Therapeutic FAQs

What is the story of Treasure Hunt?

Treasure Hunt takes place aboard an old ship inhabited by Captain Jones, Felix the ship’s cat and Polly the ship’s parrot. Captain Jones needs the help of a child to solve the mystery of an old treasure map. In order to reveal the mystery of the treasure map, the child has to solve several tasks on the ship. For each completed task, it receives a starfish that can be placed on the treasure map. Polly the ship’s parrot embodies the help-menu.   

How can Treasure Hunt be used in psychotherapy?

Treasure Hunt is an interactive adventure game with six levels. Each of the six levels corresponds to a certain step in cognitive-behavioral treatment (CBT), based on  CBT-treatment programs for children such as “Coping Cat” (Kendall 1990), “Friends for Children” (Barrett 2000), “Keeping your cool” (Nelson and Finch 1996) and “Think good – feel good” (Stallard 2003). Treasure Hunt covers the following issues: our personality is made up of three parts – thoughts, feelings and behavior (Level 1); thoughts influence our feelings (Level 2); by looking at the facial expression and body language of other people, we can imagine their feelings (Level 3); we can distinguish between helpful and unhelpful thoughts (Level 4); we can chase away unhelpful thoughts and  replace them with helpful ones (Level 5); a review of all previous exercises and the printing of a sailor’s certificate (Level 6). The maximum amount of time needed for one level is about twenty minutes. Not more than one level should be played per therapy session. 

Can Treasure Hunt replace psychotherapeutic treatment?

The use of therapeutic video games alone without accompanying psychotherapy does not alleviate or cure childhood disorders. Moreover, psychotherapeutic games will only reach their maximum potential when played with the guidance of a therapist, who can explain and comment on the concepts introduced in the game. There will never be a “magic” game that cures a child’s problems on its own.

For which disorders is Treasure Hunt indicated?  
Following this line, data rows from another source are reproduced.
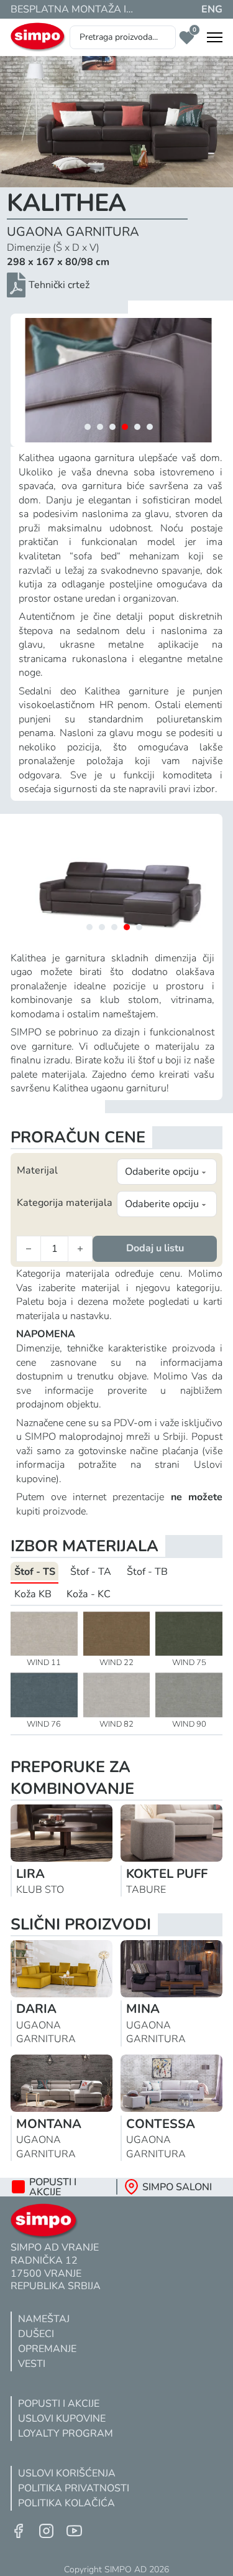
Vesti (31, 2364)
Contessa (160, 2124)
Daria (36, 2008)
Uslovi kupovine (62, 2418)
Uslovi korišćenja (67, 2473)
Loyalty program (65, 2433)
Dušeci (36, 2334)
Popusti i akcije (58, 2403)
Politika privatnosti (73, 2488)
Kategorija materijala (64, 1203)
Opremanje (47, 2349)
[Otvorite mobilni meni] (214, 37)
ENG (211, 9)
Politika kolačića (66, 2503)
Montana (48, 2124)
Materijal (37, 1170)
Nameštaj (44, 2319)
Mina (143, 2008)
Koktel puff (167, 1873)
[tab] (88, 427)
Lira (30, 1873)
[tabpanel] (116, 1670)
The text of Treasure Hunt is deliberately based not only on treatment programs for anxious or depressed children  (Kendall 1990; Barrett 2000; Stallard 2003), but also on programs for children with anger management problems or behavior disorders (Nelson and Finch 1996). The association between thoughts, feelings and behavior is as relevant for children with externalizing disorders as it is for children with internalizing disorders. Moreover, the concept of helpful and unhelpful thoughts is essential for children with aggressive behavior as well. Research on these children has shown that they tend to attribute hostile intentions quickly and as a result justify their own aggressive reaction towards peers  (Lochman and Dodge 1994; Dodge and Rabiner 2004). This is covered in  Treasure Hunt by unhelpful thoughts like “he only did that to trick me – that’s so typical of him”, “other children are mean to me on purpose”, and “that’s the way I am, there’s nothing I can do about it”,  which can be counteracted with the helpful thoughts “perhaps he didn’t mean it like that”, “I am also not always nice to others” and “it is difficult to change, but I think I can do it” (Brezinka and Hovestadt 2007).

Of course it is a therapist’s decision for which indications and for which age group he/she will use Treasure Hunt. We have already used Treasure Hunt successfully with  children younger than nine and older than 13.

Some users report using Treasure Hunt with success for other indications such as Asperger’s Syndrome, light mental handicap and small groups of two or three children playing the game together.

What is not the scope of Treasure Hunt?

Treasure Hunt is not a self-help game. A child playing the game on his/her own will perhaps find it fun, but will probably not understand the deeper significance of the concepts used in Treasure Hunt nor their relation to his/her own problems. As Treasure Hunt is a tool for professionals working with CBT, it should not be available to all children but remain reserved for therapists.

Bibliography      

Barrett, P., Lowry-Webster H., Turner, C. (2000). Friends for Children Workbook. Bowen Hills, Australian Academic Press.

Brezinka, V. and L. Hovestadt (2007). Serious games can support psychotherapy of children and adolescents. USAB 2007, Lecture Notes in Computer Science 4799. A. Holzinger. Berlin, Springer: 359-366.

Dodge, K. A. and D. L. Rabiner (2004). "Returning to roots: on social information processing and moral development." Child Development 75: 1003-1008.

Kendall, P. C. (1990). Coping Cat Workbook, Available from P.C. Kendall, Department of Psychology, Temple University, Philadelphia, PA 19122.

Lochman, J. E. and K. A. Dodge (1994). "Social-cognitive processes of severly violent, moderately aggressive, and nonaggressive boys." Journal of Consulting & Clinical Psychology 62(2): 366-374.

Nelson, W. M. and A. J. Finch (1996). 'Keeping Your Cool': Cognitive-behavioral therapy for aggressive children: Therapist manual. Ardmore, PA, Workbook Publishing.

Stallard, P. (2003). Think good - feel good. A cognitive behaviour therapy workbook for children and young people. Chichester, John Wiley & Sons, Ltd.